=== Task goal ===
Retrieve all lines below that have the string "thai".

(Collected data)

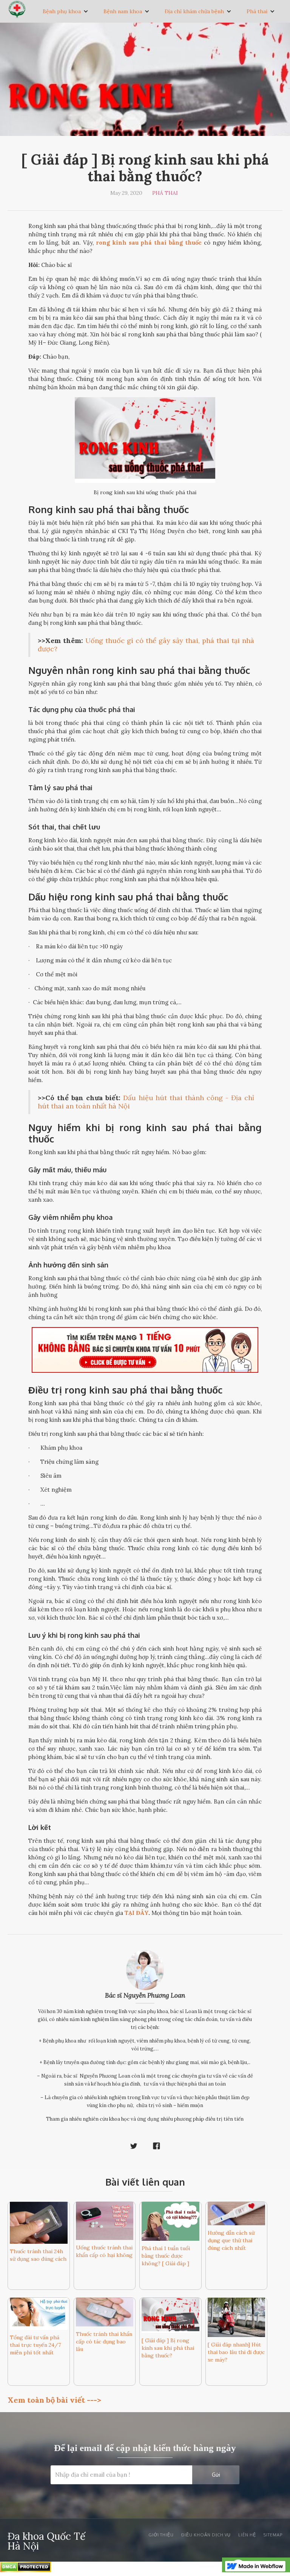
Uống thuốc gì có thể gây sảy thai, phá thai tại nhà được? (146, 644)
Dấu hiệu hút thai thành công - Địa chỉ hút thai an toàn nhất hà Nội (146, 1101)
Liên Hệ (247, 2534)
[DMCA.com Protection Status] (25, 2568)
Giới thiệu (161, 2534)
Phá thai (257, 11)
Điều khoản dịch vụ (206, 2534)
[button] (65, 11)
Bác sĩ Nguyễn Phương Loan (145, 1995)
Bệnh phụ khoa (62, 11)
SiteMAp (273, 2534)
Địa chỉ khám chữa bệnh (194, 11)
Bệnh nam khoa (122, 11)
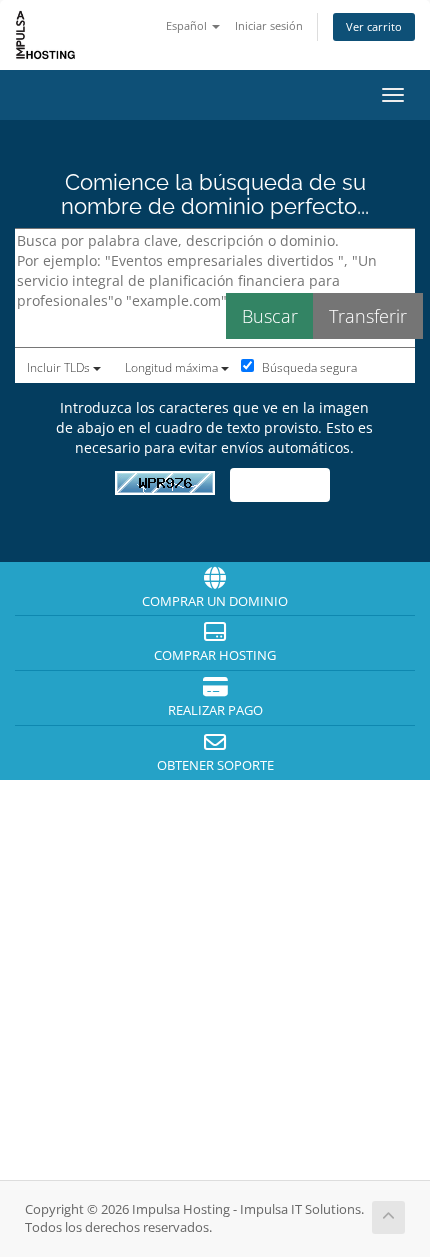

=== Exercise response ===
Uống thuốc gì có thể gây sảy thai, phá thai tại nhà được? (146, 644)
Dấu hiệu hút thai thành công - Địa chỉ hút thai an toàn nhất hà Nội (146, 1101)
Phá thai (257, 11)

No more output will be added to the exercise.